C'est à Izmit, ville industrielle toujours dans la région côtière très peuplée de la mer de Marmara, que le tremblement de terre a été le plus violent. Des rues entières se sont écroulées, emprisonnant les habitants surpris en plein sommeil. Deux soeurs gisent sur leur lit, écrasées sous un bloc de béton. Coincé sous les débris, un adolescent de 15 ans appelle longtemps au secours des sauveteurs improvisés. Lorsqu'ils le trouvent, il est mort. Dans les rues, des dizaines de personnes, certaines couvertes de sang, sont allongées sur des couvertures tandis, que les plus valides, par centaines, fouillent les gravats. Les routes sont coupées, un pont s'est effondré et, dans l'après-midi du mardi, la ville était toujours noyée dans une épaisse fumée noire qui s'échappe de la raffinerie de pétrole en feu depuis l'aube. Selon le Centre sismologique de Kandilli, la secousse initiale a atteint la magnitude de 6,7 sur l'échelle de Richter, pendant 45 secondes.
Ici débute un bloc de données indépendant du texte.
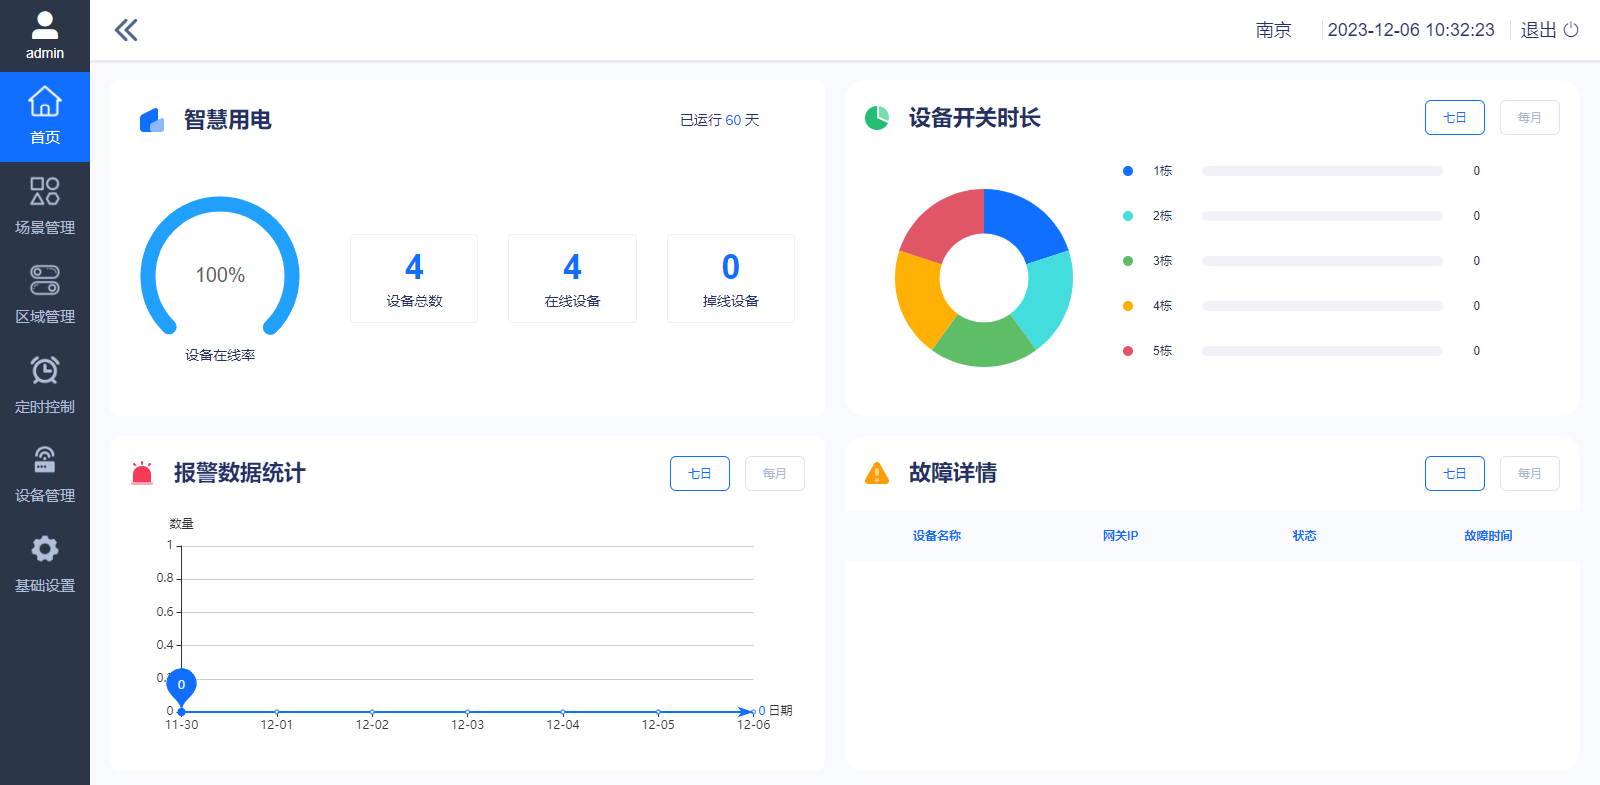Switch 设备开关时长 to 每月 view
The width and height of the screenshot is (1600, 785).
1530,118
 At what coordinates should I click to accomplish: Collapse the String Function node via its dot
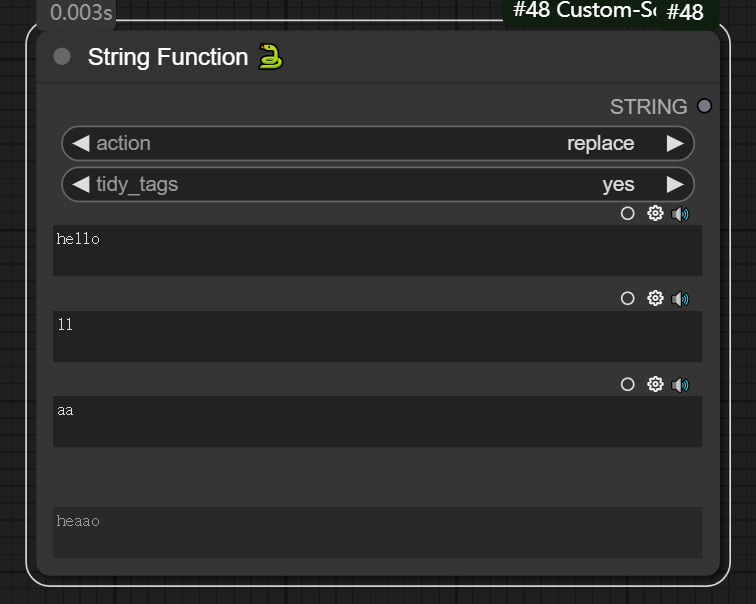(x=62, y=57)
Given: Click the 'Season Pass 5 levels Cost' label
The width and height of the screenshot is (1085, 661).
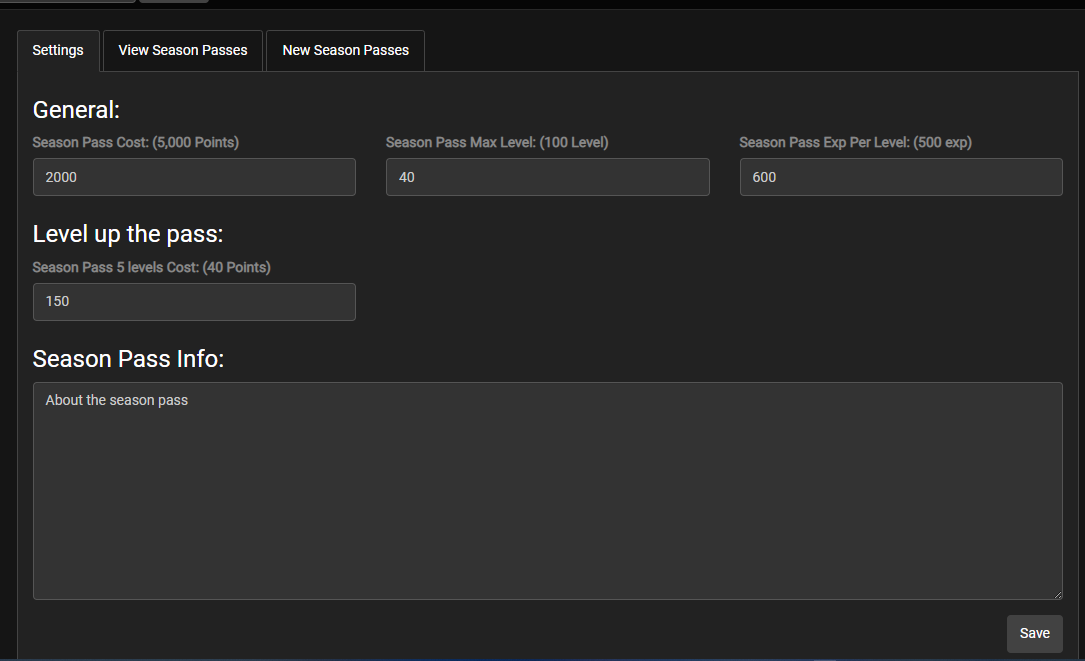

Mardi, au hasard des lignes téléphoniques chaotiques ou saturées, chacun essaye de prendre des nouvelles des siens, petits ou grands, inconnus ou célèbres. Alors que le Parti des Travailleurs du Kurdistan (PKK) a immédiatement demandé au gouvernement turc des informations sur la santé de son chef Abdullah Ocalan, emprisonné sur l'île d'Imrali (non loin de l'épicentre du séisme), la chaîne de télévision CNN s'est tout de suite inquiétée de la santé de Bill Richardson, le secrétaire américain à l'Energie en mission à Istanbul. Se trouvant au douzième étage d'un immeuble, l'Américain a expliqué en direct que «les murs ont tremblé, et toute mon équipe a senti le choc». Il à tenu a donner «une bonne nouvelle»: «Il ne semble pas que des touristes américains aient été blessés». Presque au même moment, à Ankara, le Premier ministre turc Bulent Ecevit, le visage sombre, lançait à la presse: «Nous ne pouvons malheureusement pas vous donner de bonnes nouvelles».
Toute la journée, les secours internationaux se sont organisés, en fonction d'une logistique rodée de drames en drames, mais qu'organisent aussi les intérêts géostratégiques des uns et des autres. En Iran ou en Afghanistan, d'autres tremblements de terre mortels avaient donné lieu à d'âpres tergiversations afin de savoir quels pays seraient autorisés à apporter leur aide. Les humanitaires américains avaient notamment été refusés. Pour la Turquie, tout se fait en bon ordre. Chacun aide comme il peut, mais surtout comme il doit. Alliés militaires et stratégiques d'importance, les Etats-Unis et Israël se sont manifestés parmi les premiers. Trois avions Hercules ont décollé de Tel-Aviv, emmenant 180 soldats et un savoir-faire éprouvé dans les attentats. La Bulgarie mais surtout l'Allemagne, qui accueille une importante communauté émigrée turque, a sorti le porte-monnaie, décidant une aide d'urgence de 510.000 Euros.
Meilleur ennemi de la Turquie et belliqueuse voisine, la Grèce a joué la magnanimité et la réconciliation autour d'un drame, dont les secousses ont été ressenties jusqu'à ses côtes nord et dans les îles de la Mer Egée. Tout aussi symbolique, Ankara a accepté les secours tendus par Athènes.
En Turquie, pays régulièrement touché par les séismes, la préfecture de la Province de Zonguldak (Nord-Ouest), elle-même sinistrée, a envoyé 500.000 pains à Izmit, parce qu'ils sont plus durement éprouvés. Un appel aux donneurs de sang a exhorté la population à ne pas retourner dans les bâtiments endommagés et demandé aux automobilistes de laisser les voies libres pour les sauveteurs.